▸ **Aufgabe 1**:
Wer rückt laut dem Bericht über den Führungswechsel bei Fresenius Medical Care auf den Chefposten?
▸ **Aufgabe 2**:
Übersetzen Sie aus dem Bericht über Fresenius Medical Care den Satz „Die 54-Jährige soll Finanzchefin bleiben, bis die Nachfolge geklärt ist.“ ins Englische.
▸ **Aufgabe 3**:
Schreiben Sie den Bericht über den Rücktritt von Carla Kriwet bei Fresenius Medical Care im Anschluss an seinen letzten Satz weiter.

Bad Homburg. Carla Kriwet sollte den angeschlagenen Dialysekonzern Fresenius Medical Care wieder auf Kurs bringen. Nun verlässt sie den Posten schon nach wenigen Wochen.

Der kriselnde Fresenius-Konzern kommt nicht zur Ruhe: Bei der Dialysetochter Fresenius Medical Care (FMC) tritt Carla Kriwet nach nur zwei Monaten als Vorstandschefin mit sofortiger Wirkung ab. Sie verlasse FMC „auf eigenen Wunsch und im gegenseitigen Einvernehmen aufgrund von strategischen Differenzen“, teilte das Dax-Unternehmen am späten Montagabend in Bad Homburg mit.

Auf den Chefposten rückt nahtlos Finanzvorständin Helen Giza. Die 54-Jährige soll Finanzchefin bleiben, bis die Nachfolge geklärt ist.

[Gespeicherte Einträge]
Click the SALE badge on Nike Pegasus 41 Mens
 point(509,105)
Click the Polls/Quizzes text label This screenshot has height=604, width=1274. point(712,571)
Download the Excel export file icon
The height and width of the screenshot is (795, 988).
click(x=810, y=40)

▸ **Antwort 1**:
Finanzvorständin Helen Giza.

▸ **Antwort 2**:
The 54-year-old is to remain chief financial officer until the succession has been settled.

▸ **Antwort 3**:
Der Gesundheits- und Klinikkonzern Fresenius und seine Dialysetochter FMC stecken in der Dauerkrise. Nach Gewinnwarnungen in Serie und dem Absturz an der Börse hatte es erst Anfang Oktober einen doppelten Führungswechsel gegeben: Auf den glücklosen Fresenius-Chef Stephan Sturm folgte der frühere Siemens-Manager Michael Sen. Bei FMC löste Kriwet wegen Problemen in den USA vorzeitig Rice Powell ab, der in Rente ging. Die 51-jährige Kriwet, die von der Bosch-Tochter BSH Hausgeräte gekommen war, hatte noch im Oktober einen Plan ankündigt, um die Probleme bei FMC anzugehen. Die promovierte Betriebswirtin galt als durchsetzungsstark und erfahren in Umstrukturierungen.

Alle Geschäfte auf dem Prüfstand

Mit Fresenius-Chef Sen soll es nun Uneinigkeiten über den Kurs gegeben haben. Fresenius Medical Care müsse sich „noch stärker auf den operativen Turnaround fokussieren, die Unternehmensperformance weiter verbessern und sich auf seinen Kern konzentrieren“, erklärte Sen laut Mitteilung. Der Manager hatte schon in den vergangenen Monaten angekündigt, alle Geschäfte von Fresenius auf den Prüfstand zu stellen und ein hohes Tempo beim Konzernumbau versprochen.

Aus Kriwets Umfeld hieß es am Dienstag, sie habe einen tiefgreifenden Umbau von FMC geplant, dafür aber nicht genug Geld und Zeit bekommen. Dem Mutterkonzern sei es um schnelle Erfolge gegangen. Auch hätten sich mit dem Chefwechsel von Sturm zu Sen Prioritäten verschoben.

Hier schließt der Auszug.